Collected data
★ ★ ★

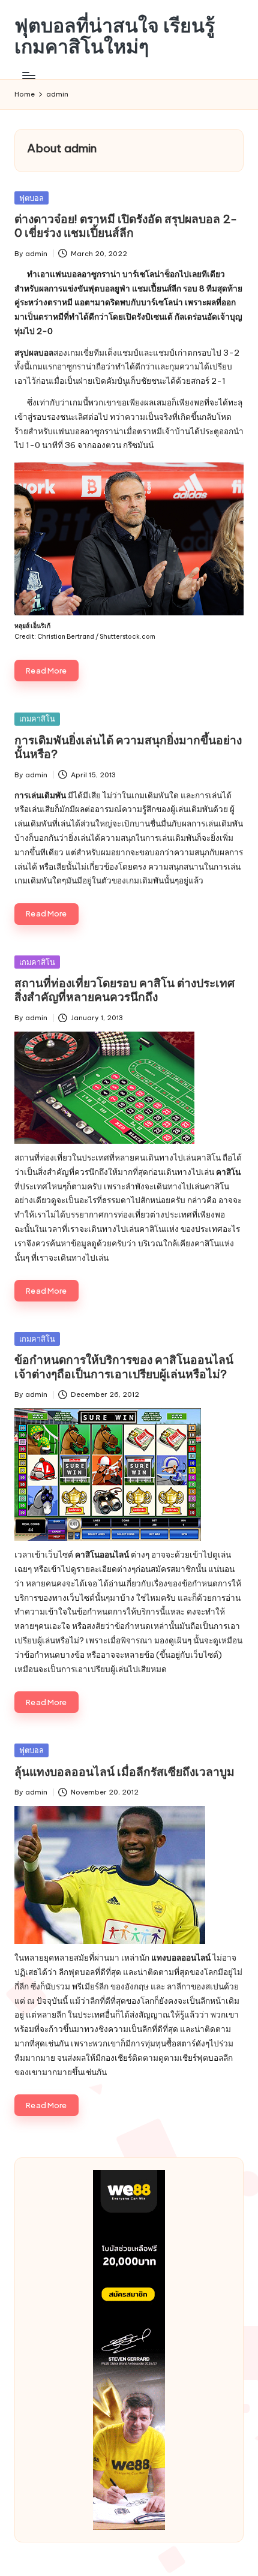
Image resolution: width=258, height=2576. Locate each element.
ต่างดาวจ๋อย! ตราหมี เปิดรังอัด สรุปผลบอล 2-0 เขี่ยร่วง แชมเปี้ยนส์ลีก (125, 226)
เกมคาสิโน (37, 718)
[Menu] (28, 75)
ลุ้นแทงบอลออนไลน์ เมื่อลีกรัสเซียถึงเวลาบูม (124, 1772)
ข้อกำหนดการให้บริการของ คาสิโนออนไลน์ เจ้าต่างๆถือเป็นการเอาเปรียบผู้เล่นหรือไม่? (123, 1366)
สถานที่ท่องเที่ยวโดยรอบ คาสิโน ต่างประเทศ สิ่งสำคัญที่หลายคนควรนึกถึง (124, 990)
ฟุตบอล (31, 198)
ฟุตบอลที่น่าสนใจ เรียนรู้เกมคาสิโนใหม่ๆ (114, 36)
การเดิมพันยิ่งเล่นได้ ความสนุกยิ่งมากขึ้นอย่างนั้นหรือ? (128, 747)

★ ★ ★

**To do**. Could you output all of the entries above exactly? Leave the pictures out.

**Exercise output**.
Image resolution: width=258, height=2576. Locate each element.
ต่างดาวจ๋อย! ตราหมี เปิดรังอัด สรุปผลบอล 2-0 เขี่ยร่วง แชมเปี้ยนส์ลีก (125, 226)
เกมคาสิโน (37, 718)
[Menu] (28, 75)
ลุ้นแทงบอลออนไลน์ เมื่อลีกรัสเซียถึงเวลาบูม (124, 1772)
ข้อกำหนดการให้บริการของ คาสิโนออนไลน์ เจ้าต่างๆถือเป็นการเอาเปรียบผู้เล่นหรือไม่? (123, 1366)
สถานที่ท่องเที่ยวโดยรอบ คาสิโน ต่างประเทศ สิ่งสำคัญที่หลายคนควรนึกถึง (124, 990)
ฟุตบอล (31, 198)
ฟุตบอลที่น่าสนใจ เรียนรู้เกมคาสิโนใหม่ๆ (114, 36)
การเดิมพันยิ่งเล่นได้ ความสนุกยิ่งมากขึ้นอย่างนั้นหรือ? (128, 747)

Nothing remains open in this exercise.